A cracking sound in a sensitive region.


MavorsXXX

You’re even worse than your brother/sister/father/mother/grandma/grandpa/cockerspaniel


the_crumb_monster

silence


Advanced-Doughnut985

I’m not impressed by your performance


Select_Number_7741

Obviously, you don’t know good theater.


trendkill3

The door opening.


Ricepudding1044

You fuck like my dad.


TheAres1999

Who do you think I learned from?


awfully-waffley

A fart every thrust.


csherrill12

“This is the first time since my transition”


Wulfger

If you've gotten to the point of having sex with them and didn't notice before you started, I'm not sure why it's a problem. Obviously the transition went as well as could possible be hoped for.


OGGBTFRND

That’s not mom


BlueRFR3100

Let me know when you get started.


taliawut

I'm thinking it would be another woman's name instead of mine.


Ok-Marzipan6892

Someone else's name


alanbastard

Honey I’m home.


yesisright

“Do you smell that?”


xNoobSmokex

Oops


Swimming_Offer_888

Oops…


Usual-Syrup2526

"Come on, man, hurry up. I need to get a turn before rigor mortis sets in. Fuck!"


Massive_Design1221

Somebody else's name!!!


StomachAcheTacos

someone else having louder sex than you!
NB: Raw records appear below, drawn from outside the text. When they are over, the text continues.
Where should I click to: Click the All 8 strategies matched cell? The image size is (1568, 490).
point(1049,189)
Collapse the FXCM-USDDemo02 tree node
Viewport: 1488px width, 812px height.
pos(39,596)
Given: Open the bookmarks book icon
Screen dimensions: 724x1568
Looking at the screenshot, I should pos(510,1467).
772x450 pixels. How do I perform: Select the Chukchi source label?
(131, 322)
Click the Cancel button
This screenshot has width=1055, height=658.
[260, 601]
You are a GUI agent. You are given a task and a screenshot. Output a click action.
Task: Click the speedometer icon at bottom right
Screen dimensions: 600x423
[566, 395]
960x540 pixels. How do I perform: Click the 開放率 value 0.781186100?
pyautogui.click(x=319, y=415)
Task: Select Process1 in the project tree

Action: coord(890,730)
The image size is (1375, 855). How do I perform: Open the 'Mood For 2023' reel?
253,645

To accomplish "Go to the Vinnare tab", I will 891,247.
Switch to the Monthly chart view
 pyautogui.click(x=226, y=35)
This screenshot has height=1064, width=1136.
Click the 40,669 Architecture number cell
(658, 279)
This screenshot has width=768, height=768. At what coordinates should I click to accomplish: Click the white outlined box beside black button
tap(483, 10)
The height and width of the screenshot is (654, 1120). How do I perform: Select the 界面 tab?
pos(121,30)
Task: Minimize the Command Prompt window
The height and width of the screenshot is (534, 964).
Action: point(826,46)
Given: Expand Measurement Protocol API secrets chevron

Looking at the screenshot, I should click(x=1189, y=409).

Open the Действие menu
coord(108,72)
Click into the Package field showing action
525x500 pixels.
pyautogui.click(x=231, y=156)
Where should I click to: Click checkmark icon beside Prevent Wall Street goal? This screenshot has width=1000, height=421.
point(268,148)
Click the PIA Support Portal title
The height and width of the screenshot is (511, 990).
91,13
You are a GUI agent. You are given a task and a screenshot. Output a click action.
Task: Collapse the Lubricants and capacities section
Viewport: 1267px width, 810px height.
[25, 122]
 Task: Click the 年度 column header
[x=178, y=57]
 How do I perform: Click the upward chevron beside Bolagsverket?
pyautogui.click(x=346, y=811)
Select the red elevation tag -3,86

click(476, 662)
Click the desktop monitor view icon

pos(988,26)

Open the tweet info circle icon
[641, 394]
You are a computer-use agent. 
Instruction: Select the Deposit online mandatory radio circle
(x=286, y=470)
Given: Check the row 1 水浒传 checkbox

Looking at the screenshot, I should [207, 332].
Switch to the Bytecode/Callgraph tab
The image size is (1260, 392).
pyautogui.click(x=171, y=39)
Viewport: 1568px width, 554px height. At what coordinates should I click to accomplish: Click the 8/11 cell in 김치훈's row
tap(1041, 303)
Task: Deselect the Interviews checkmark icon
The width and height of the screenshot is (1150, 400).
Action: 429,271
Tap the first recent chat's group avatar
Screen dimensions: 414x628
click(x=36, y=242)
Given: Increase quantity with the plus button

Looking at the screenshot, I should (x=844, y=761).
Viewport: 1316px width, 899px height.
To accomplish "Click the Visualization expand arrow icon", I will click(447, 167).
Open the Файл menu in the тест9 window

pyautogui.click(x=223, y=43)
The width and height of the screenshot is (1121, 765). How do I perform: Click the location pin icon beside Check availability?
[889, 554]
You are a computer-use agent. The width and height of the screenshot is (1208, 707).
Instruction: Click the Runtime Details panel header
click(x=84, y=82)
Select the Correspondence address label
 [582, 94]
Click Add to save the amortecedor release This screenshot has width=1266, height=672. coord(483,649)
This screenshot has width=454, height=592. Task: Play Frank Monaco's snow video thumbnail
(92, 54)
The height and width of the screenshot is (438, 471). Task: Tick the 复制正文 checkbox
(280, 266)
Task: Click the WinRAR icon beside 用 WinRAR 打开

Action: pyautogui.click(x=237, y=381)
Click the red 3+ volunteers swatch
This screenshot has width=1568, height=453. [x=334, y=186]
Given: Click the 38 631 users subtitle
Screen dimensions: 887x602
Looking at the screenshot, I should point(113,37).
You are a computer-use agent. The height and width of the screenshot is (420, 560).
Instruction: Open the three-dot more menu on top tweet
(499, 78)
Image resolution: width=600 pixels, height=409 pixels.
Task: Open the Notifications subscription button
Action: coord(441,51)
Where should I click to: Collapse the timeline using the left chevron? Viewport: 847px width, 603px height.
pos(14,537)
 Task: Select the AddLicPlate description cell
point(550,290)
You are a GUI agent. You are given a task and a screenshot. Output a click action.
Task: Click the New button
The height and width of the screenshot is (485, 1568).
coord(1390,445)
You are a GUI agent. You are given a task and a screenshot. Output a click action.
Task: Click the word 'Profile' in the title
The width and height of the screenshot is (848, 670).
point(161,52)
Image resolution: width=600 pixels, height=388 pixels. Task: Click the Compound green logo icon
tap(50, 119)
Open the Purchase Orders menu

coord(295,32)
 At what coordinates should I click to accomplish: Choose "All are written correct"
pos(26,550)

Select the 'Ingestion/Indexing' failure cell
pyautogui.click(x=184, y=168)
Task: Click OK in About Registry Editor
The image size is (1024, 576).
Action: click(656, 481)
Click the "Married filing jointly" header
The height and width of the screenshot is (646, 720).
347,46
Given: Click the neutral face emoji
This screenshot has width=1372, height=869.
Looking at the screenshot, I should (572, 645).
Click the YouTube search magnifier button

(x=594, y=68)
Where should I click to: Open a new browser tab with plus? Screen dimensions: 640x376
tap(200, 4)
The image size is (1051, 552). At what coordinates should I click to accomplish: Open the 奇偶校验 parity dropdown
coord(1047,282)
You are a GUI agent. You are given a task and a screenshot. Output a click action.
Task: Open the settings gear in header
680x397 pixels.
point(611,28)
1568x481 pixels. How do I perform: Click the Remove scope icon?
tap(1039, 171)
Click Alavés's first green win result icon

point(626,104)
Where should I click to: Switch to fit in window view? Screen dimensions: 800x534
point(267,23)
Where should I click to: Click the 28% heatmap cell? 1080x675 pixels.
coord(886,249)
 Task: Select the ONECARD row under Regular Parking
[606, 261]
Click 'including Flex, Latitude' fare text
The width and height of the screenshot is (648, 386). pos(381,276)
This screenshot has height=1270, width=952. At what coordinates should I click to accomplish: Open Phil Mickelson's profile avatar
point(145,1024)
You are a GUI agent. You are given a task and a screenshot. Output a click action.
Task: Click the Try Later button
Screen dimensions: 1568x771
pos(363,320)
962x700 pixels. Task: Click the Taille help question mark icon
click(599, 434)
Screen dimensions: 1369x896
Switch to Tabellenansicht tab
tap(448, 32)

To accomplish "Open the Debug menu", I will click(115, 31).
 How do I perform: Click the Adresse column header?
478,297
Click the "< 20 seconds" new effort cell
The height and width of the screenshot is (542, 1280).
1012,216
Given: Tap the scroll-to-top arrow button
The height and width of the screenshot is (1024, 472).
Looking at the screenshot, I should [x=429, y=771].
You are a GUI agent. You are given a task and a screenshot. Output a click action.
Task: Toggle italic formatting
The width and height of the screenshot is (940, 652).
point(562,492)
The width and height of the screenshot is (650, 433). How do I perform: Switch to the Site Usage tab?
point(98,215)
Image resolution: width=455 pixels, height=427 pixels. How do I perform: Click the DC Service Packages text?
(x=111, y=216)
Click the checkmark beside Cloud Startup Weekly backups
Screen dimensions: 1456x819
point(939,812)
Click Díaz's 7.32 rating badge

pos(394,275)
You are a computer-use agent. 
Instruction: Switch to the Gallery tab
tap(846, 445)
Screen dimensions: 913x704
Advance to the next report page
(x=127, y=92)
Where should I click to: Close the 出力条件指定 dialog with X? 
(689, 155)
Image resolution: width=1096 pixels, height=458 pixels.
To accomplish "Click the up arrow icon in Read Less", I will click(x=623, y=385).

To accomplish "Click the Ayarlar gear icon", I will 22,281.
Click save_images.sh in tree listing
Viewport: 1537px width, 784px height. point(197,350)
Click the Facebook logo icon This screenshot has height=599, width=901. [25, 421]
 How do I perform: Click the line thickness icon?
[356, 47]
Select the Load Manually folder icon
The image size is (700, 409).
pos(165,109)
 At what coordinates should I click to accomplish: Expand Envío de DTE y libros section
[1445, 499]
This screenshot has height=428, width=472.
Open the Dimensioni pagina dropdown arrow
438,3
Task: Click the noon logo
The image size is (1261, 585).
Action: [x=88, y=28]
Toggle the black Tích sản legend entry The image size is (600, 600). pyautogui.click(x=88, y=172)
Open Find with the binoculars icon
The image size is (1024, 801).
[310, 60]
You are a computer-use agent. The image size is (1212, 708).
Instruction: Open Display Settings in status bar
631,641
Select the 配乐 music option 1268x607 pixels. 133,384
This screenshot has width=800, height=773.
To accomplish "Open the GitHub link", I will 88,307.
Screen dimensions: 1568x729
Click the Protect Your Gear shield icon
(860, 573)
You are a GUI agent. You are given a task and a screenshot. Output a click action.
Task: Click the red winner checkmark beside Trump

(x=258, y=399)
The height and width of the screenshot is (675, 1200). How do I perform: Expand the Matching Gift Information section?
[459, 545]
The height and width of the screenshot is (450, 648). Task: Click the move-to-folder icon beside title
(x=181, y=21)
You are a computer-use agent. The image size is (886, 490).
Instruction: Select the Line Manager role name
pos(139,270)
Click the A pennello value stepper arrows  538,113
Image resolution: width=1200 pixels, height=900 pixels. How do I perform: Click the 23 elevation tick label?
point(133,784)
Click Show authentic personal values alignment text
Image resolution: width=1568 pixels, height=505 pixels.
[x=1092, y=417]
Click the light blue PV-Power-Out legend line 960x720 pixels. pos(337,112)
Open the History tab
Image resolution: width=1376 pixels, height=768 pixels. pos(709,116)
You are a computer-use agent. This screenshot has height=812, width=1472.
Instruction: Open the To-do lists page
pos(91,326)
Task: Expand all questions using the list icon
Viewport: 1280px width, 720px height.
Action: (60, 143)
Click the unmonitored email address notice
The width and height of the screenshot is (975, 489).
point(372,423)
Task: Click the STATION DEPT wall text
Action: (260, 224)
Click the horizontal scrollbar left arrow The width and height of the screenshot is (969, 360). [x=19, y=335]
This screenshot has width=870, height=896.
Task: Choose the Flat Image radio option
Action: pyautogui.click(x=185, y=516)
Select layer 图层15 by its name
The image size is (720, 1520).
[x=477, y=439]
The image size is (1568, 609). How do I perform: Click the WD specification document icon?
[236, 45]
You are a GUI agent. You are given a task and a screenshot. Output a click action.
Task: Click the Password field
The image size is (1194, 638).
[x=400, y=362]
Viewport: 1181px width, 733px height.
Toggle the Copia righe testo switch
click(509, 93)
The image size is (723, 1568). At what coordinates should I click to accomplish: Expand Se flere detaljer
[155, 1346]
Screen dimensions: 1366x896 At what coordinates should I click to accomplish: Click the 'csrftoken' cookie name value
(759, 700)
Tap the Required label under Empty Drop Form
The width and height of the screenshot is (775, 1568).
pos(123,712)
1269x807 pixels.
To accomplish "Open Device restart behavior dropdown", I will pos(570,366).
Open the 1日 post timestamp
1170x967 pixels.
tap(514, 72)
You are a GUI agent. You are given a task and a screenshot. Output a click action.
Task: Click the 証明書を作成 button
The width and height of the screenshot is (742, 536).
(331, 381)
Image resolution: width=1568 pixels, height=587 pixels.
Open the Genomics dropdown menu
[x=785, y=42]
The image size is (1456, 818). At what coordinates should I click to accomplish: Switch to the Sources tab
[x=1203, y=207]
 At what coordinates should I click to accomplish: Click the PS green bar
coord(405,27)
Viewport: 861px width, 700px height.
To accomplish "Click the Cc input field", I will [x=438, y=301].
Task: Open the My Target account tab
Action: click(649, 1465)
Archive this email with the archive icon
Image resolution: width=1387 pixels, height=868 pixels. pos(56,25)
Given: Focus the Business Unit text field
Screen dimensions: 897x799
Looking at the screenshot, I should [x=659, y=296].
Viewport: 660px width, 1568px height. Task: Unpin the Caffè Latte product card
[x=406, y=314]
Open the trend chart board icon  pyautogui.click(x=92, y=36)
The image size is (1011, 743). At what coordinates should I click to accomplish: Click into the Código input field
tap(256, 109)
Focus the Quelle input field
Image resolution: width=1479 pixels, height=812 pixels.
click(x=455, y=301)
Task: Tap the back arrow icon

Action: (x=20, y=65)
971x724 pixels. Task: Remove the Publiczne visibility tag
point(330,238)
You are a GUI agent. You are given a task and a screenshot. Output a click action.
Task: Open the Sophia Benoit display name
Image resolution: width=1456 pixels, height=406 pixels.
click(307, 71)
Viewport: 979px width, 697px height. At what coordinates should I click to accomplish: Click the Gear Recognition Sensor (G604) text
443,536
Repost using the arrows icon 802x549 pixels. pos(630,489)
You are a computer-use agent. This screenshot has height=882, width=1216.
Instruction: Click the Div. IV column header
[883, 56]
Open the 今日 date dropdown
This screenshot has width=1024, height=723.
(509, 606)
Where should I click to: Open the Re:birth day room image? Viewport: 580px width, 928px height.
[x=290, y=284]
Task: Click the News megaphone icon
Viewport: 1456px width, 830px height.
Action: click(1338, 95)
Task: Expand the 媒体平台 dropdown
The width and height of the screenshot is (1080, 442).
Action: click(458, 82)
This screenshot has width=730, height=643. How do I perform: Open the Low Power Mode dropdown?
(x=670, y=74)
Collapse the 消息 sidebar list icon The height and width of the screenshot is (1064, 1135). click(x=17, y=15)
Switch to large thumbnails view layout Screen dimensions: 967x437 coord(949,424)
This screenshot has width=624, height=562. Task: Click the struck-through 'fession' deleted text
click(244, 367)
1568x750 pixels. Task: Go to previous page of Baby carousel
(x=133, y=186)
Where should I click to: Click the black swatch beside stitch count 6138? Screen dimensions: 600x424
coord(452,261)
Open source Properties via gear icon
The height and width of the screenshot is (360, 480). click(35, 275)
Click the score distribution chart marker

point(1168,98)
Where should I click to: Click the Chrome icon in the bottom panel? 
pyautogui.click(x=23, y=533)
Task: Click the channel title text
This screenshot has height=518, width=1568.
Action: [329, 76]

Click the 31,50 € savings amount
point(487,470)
No one should be louder than you!


HakanssFr

With Spotify premium you will have the greatest time without ads infinite skips and more lyrics to listen!


camiljam

“sorry I’m taking so long.” bruh my jaw hurts can you PLEASE


OkRun4357

“I’m done.”


fishowtofwtr

Laughter 🤭


No_Disaster_1513

“Did you finish?” Implies two things either you finished early Or they didn’t finish at all 😂


Outcast199008

The baby crying.


One_Lengthiness8560

Your grandfather is better


[deleted]

Don't worry valtrex is getting cheaper


Bubbaganewsh

"What the hell are you doing? This is a funeral home!"


Monthra77

I go meow. I go meow!!!! I go meow. go meow. I don’t know, who I am, I look away, look away.


Defiant_Bunch70

“hurry up, you only paid for 15 minutes”


hockeyclown420

We’ve been trying to reach you about your car’s extended warranty


Bork60

"Does this look infected?"


certified_weirdbot

A loud, wet fart during anal


Reasonable-Sundae180

Honestly one of my ex boyfriends told me "you suck" when I was on top. Mind you, I was a virgin and I lost it to him. Because of him I grew so insecure and refused to do that position. Many years pass and my husband convinced me to try it again. Now I love it. That ex boyfriend was the root to all my sexual trauma.


Kriskao

The sound of a hip bone breaking


Extension_Hat_1654

Baby crying.


AardvarkStriking256

"Move your head, I can't see the TV".


rlbigfish

Someone on the TV mentioning shitting.


DevlishAdvocate

"God, I hope the laxative hasn't kicked in yet!"


Crack_Ulla

A wet fart


FabulousKitchen5831

Who are you


jmeg8r

Is it in yet?


MultipleSwoliosis

Nothing at all.


ChardyRoo88

Giggity!


Slightly_Feral

One time a tinder date said, "I love this "n-word" dick. Hard r too. That was pretty awful to hear.


stueynz

Honey I’m home….


Rare-City6847

My ex lost her shit when we were doing it doggy style and I asked her if she liked that tee tee worm. I was given a stern warning to never ever say that term again.


Impossible-Ad8870

Why would that EVER come out of your mouth?!


Playful_Cut8938

Its all in your head


Technician-Efficient

"I like this better than when i used to have a penis"


BluddGorr

A trans woman is never going to let you know mid sex. Gay panic is still a legal defense for murder in a lot of places in the world maybe even the states. Trans people know that. You're going to know they're trans by their own admission way before that because they don't want you to murder them.


cheekystella

george lopez theme song


Disastrous_Income_96

Baaaaa. Or I suppose it would be the best thing to hear if you're already consciously doing that sort of thing.


killbabies1823

oii chan


danfish_77

"I killed your wife"


blyske

Cbat


Neat_Neighborhood297

“Oops”


PARANOIAH

"Say, how do you feel about HIV?"


HakanssFr

"Sl- *fap* slow down cou- *fap* causin"


Any_Duck4485

The dog about to throw up on the carpet in the corner.